I'm not experienced enough to know whether creating an updated version of this would take an afternoon or several weeks.

[1]: https://github.com/littleark/githut/

[2]: https://console.cloud.google.com/bigquery?project=githubarch...

[3]: https://github.com/littleark/githut/blob/master/server/data/...

nightpool•2mo ago
Apparently someone worked on it, but (IMO) the visualization is a lot less nice compared to the original: https://madnight.github.io/githut/#/pull_requests/2024/1
flymasterv•2mo ago
GHArchive is updated constantly, but the tables reflect COMPLETED time periods. So there’s no yearly/2025, yet. You have to look at the monthlies.

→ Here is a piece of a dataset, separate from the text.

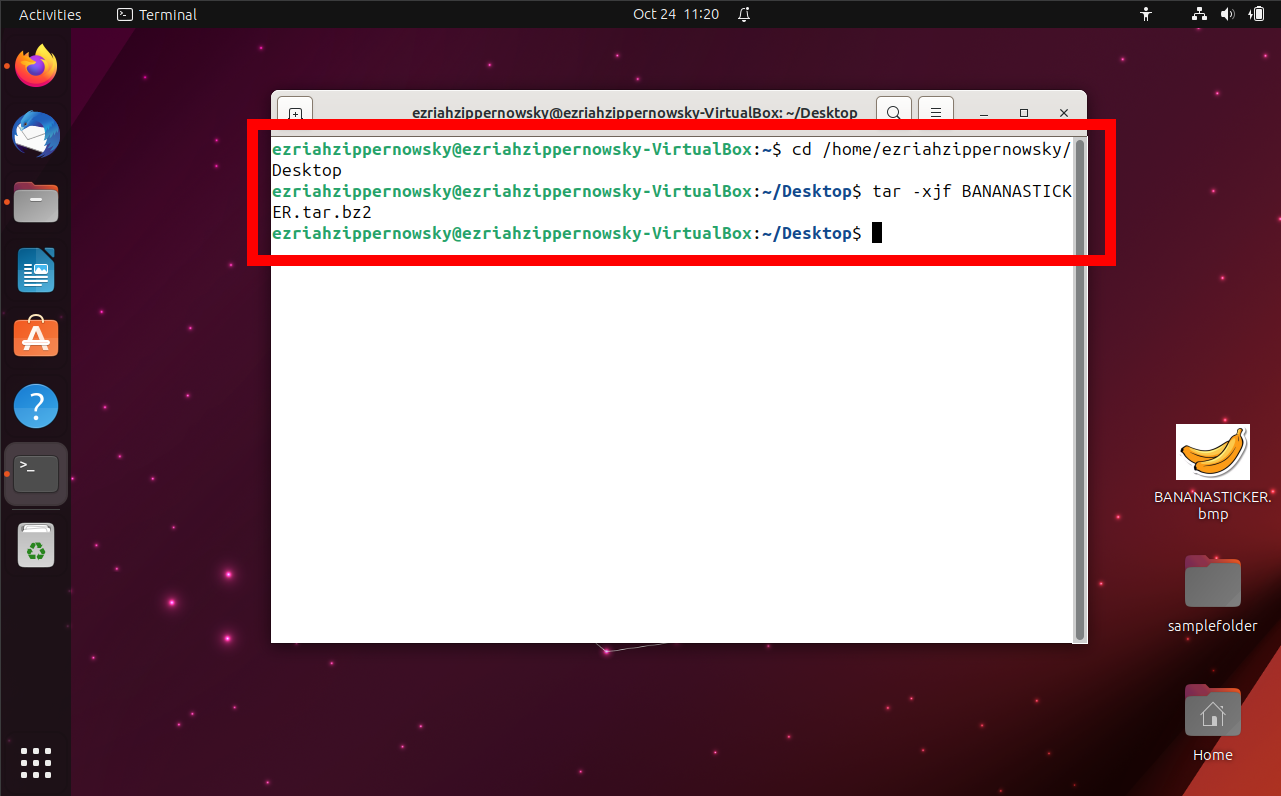Image resolution: width=1281 pixels, height=796 pixels.
Task: Open a new terminal tab
Action: [x=294, y=112]
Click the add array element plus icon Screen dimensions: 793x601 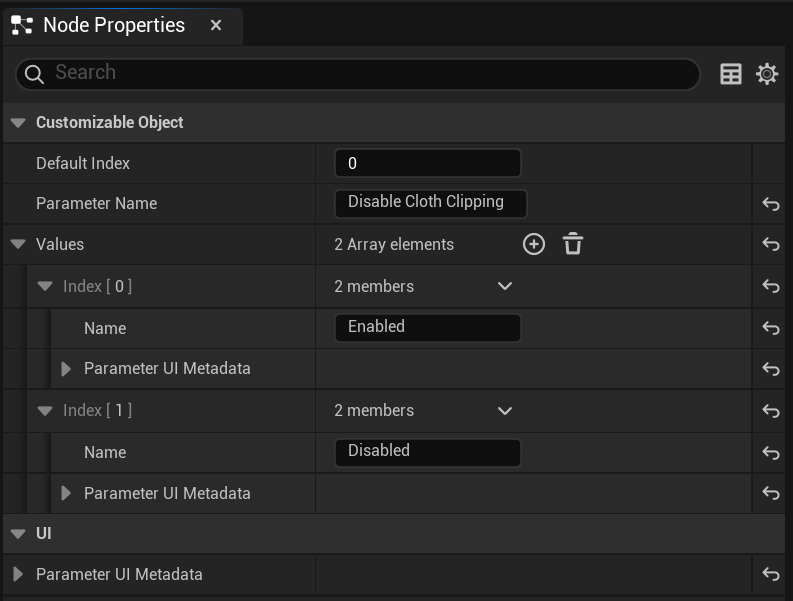point(534,244)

Source: just left GOOG after 5 years on the GitHub tooling team.

steveklabnik•2mo ago
As noted, should be (2014).

There is also GitHut 2.0: https://madnight.github.io/githut/#/pull_requests/2024/1

This updates through 2024.

nightpool•2mo ago
Interesting to see the number of JS pushes go down significantly, but actually realize that it's just because many more projects are using TypeScript:

https://i.imgur.com/AJBE9so.png

threatofrain•2mo ago
The library space converged to TS far faster than the rest of the JS world. Also interesting to see the sharp rise of Go.
oceansky•2mo ago
If you sum both, it's 17.204%, which would place it at the top.
fuzzythinker•2mo ago
No usability consideration at all. Yellow on grey (top curve's) is unreadable.
philipwhiuk•2mo ago
Created https://github.com/madnight/githut/issues/122 with a possible CSS rule fix.
chromehearts•2mo ago
Wish it would look exactly like the first version
dgan•2mo ago
Definitely a worse design, curious what was the reasonning
into_ruin•2mo ago
This may be a stupid question, but if most iOS apps are written in Swift, why isn't Swift more popular? Is it just because most Swift projects aren't FOSS?
philipwhiuk•2mo ago
Swift was only just released in September 2014
jonny_eh•2mo ago
Wow, 1995 was a stacked year for languages: JavaScript, Java, Ruby, PHP
irfn•2mo ago
1995 was a busy year in new programming languages!
summarity•2mo ago
We also publish related data every year: https://github.blog/news-insights/octoverse/octoverse-a-new-...
stanac•2mo ago
> 80% of new developers on GitHub use Copilot in their first week

I am not sure how honest this statement is. I remember typing something in an input which I thought was search, but no, it was AI search or something like that. Free copilot got activated on my account simply by submitting a search query. Statement may be technically true but it's target audience are investors and maybe higher management (someone is getting a raise or a bonus), not actual developers.